Agent de la mairie depuis 1984, le maire fait savoir que ces fonds étaient destinés à la population de Dakar. A l’en croire, tout le monde sait que si les administrations fonctionnent, c’est en grande partie avec l’aide et le soutien de la Ville de Dakar. ‘’Nous avons des sollicitations des administrations, de la décentralisation, de la sécurité et de la sûreté. Nous avons des sollicitations des autorités coutumières, religieuses, des populations elles-mêmes, c’est-à-dire des grands malades. Nous avons été confrontés à des besoins de vie primaires ou élémentaires. Si nous avons agi, c’est parce que ces fonds ont toujours servi à cela et nous avons continué dans cette veine’’. Non sans préciser que les dépenses sont réglées en espèces. ‘’De même, nous sommes sollicités par l’Etat, quand il s’agit d’autres manifestations comme la célébration du 4 Avril ou encore la visite des chefs d’Etat’’.

A ceux qui souhaitaient qu’il dévoile les noms des bénéficiaires de ces sommes d’argent, le maire a répondu que la nature de ces fonds, c’est d’être discrète et ils ne demandent pas de justificatifs. ‘’Il y a eu un débat pour qu’on ne donne pas les noms. Je pense que nous n’avons pas besoin de le faire, car ces fonds sont sollicités par tout le monde’’, avance-t-il. Et de renseigner : ‘’Ces fonds n’ont pas vocation à être justifiés.  De tous les édiles de la capitale dakaroise, depuis Jean Alexandre jusqu’à Pape Diop, il n’y a aucun document d’archives. Chaque maire, au terme de son mandat, part avec son cahier.’’

Toutefois, renseigne Khalifa Sall, le chef de l’Etat a pour vocation de solliciter le maire dans beaucoup d’actions. ‘’Il n’y a aucune autorité dans ce pays qui ignore cette caisse d’avance. Ces fonds politiques ne servent pas au maire ou aux agents de la ville’’, laisse-t-il entendre. Toutefois, il soutient qu’il y a de graves malades qui font des demandes de prise en charge. ‘’Chez les hommes, il y a des malades qui souffrent de la prostate et du poumon. Chez les femmes, on note le cancer de l’utérus et des seins. Chez les enfants, il y a les problèmes cardiaques. C’est parfois de grandes autorités, des hommes et des femmes qui ont servi ce pays. Je refuse de dévoiler leurs noms.
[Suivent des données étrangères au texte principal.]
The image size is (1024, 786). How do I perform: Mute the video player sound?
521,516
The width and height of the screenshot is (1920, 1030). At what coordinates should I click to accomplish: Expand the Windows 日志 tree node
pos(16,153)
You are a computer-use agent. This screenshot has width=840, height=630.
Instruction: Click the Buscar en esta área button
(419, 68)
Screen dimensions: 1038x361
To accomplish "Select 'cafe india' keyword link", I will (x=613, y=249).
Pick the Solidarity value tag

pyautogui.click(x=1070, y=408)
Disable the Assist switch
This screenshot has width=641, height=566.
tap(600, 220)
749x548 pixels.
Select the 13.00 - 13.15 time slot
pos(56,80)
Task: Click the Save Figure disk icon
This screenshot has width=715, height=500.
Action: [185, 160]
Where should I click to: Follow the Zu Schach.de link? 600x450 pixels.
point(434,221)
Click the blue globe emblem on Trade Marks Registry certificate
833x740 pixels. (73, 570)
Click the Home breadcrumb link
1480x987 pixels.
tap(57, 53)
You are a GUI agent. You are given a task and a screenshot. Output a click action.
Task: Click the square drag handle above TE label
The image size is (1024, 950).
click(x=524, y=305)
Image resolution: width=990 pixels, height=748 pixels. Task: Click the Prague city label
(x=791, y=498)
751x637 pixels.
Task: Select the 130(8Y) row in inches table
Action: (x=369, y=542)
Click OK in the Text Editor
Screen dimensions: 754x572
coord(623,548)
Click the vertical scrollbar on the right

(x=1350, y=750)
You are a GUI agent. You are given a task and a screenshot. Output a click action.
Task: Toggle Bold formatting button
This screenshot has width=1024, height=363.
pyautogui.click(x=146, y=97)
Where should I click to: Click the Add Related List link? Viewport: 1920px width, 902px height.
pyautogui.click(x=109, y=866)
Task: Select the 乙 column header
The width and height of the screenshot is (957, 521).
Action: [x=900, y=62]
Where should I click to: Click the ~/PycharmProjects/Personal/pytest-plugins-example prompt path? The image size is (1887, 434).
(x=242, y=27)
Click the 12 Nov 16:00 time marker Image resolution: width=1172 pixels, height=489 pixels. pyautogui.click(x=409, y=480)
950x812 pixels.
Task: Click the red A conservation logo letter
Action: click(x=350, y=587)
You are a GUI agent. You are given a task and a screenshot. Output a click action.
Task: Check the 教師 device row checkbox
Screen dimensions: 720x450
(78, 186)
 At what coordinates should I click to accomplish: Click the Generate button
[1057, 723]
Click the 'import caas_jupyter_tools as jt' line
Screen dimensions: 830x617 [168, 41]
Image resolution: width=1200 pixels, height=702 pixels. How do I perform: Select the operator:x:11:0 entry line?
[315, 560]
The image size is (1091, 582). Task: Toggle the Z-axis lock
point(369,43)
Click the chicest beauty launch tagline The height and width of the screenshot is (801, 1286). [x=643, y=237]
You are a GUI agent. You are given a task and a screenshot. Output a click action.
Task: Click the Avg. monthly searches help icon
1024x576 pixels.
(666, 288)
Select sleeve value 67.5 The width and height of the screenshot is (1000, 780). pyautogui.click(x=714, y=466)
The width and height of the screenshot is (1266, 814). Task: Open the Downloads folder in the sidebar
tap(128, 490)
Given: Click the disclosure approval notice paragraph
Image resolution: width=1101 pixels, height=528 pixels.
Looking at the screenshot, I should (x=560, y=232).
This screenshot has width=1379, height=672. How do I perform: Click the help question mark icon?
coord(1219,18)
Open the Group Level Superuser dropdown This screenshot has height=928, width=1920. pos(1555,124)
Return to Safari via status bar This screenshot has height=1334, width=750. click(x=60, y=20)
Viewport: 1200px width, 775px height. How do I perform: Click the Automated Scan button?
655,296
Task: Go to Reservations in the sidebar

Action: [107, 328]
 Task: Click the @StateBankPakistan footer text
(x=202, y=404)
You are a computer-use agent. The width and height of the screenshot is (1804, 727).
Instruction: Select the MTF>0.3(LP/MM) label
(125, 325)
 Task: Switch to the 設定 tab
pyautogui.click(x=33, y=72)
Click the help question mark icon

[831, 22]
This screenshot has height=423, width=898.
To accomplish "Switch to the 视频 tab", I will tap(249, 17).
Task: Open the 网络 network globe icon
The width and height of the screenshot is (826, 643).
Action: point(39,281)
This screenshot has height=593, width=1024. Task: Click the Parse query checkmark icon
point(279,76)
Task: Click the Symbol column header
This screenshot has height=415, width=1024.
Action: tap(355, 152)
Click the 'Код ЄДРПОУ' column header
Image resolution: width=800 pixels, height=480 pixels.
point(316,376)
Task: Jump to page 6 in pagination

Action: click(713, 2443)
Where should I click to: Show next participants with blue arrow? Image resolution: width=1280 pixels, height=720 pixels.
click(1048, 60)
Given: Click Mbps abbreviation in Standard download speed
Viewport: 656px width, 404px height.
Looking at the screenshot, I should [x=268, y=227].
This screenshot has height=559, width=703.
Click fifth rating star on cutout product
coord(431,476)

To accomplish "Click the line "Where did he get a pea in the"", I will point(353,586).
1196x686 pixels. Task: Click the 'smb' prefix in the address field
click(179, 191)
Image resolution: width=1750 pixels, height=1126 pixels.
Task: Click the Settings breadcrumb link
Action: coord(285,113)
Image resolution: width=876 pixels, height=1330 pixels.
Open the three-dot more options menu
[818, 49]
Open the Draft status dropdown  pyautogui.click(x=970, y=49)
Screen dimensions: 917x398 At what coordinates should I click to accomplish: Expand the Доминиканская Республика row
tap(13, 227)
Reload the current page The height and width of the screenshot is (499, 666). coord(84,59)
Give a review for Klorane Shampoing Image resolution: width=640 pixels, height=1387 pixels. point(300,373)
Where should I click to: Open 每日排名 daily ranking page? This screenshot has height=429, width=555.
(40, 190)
Je ne peux pas porter la maladie d’une personne à l’opinion publique. Tous ces types d’interventions, nous en avons beaucoup faits et nous ne donnerons pas les noms des bénéficiaires’’.

‘’Pourquoi Yatma Diao nous a fait tous pleurer’’

Parlant du rapport de plus de 700 pages de l’Inspection générale d’Etat, l’édile a signifié que dans ce document, ‘’c’est surtout des félicitations et des recommandations envers l’Administration que nous soutenons au niveau de la Ville de Dakar, des murs à repeindre, entre autres’’. C’est pourquoi, souligne le maire, ‘’nous sommes inquiets, quand on nous parle de détournement de deniers publics. Il n’y a pas de coffre-fort dans mon bureau. Idem pour Mbaye Touré. Nous avons fait que l’argent aille au niveau de celui qui le demande. Nous ne sommes pas des receleurs’’.

Préoccupé par le sort du plus jeune des prévenus, Khalifa Sall révèle : ‘’Ibrahima Yatma Diao nous a fait tous pleurer. Un jour, il a dit : ‘Monsieur le Maire, qu’est-ce que j’ai fait pour que ma vie bascule, tout d’un coup ?’ Je lui ai rétorqué qu’il a juste été au mauvais moment endroit, au mauvais moment.’’ Le maire de réaffirmer que cet argent à servi aux Dakarois, aux populations en général. ‘’Nous pouvons le démontrer. De plus, je précise que c’est l’argent de la Ville de Dakar et non pas celui de l’Etat. C’est tout ce que j’avais à dire’’, a-t-il conclu.

Le juge Malick Lamotte pouvait ainsi commencer à poser ses questions. Sur les faits, rien que les faits. A Khalifa Sall d’y apporter des réponses.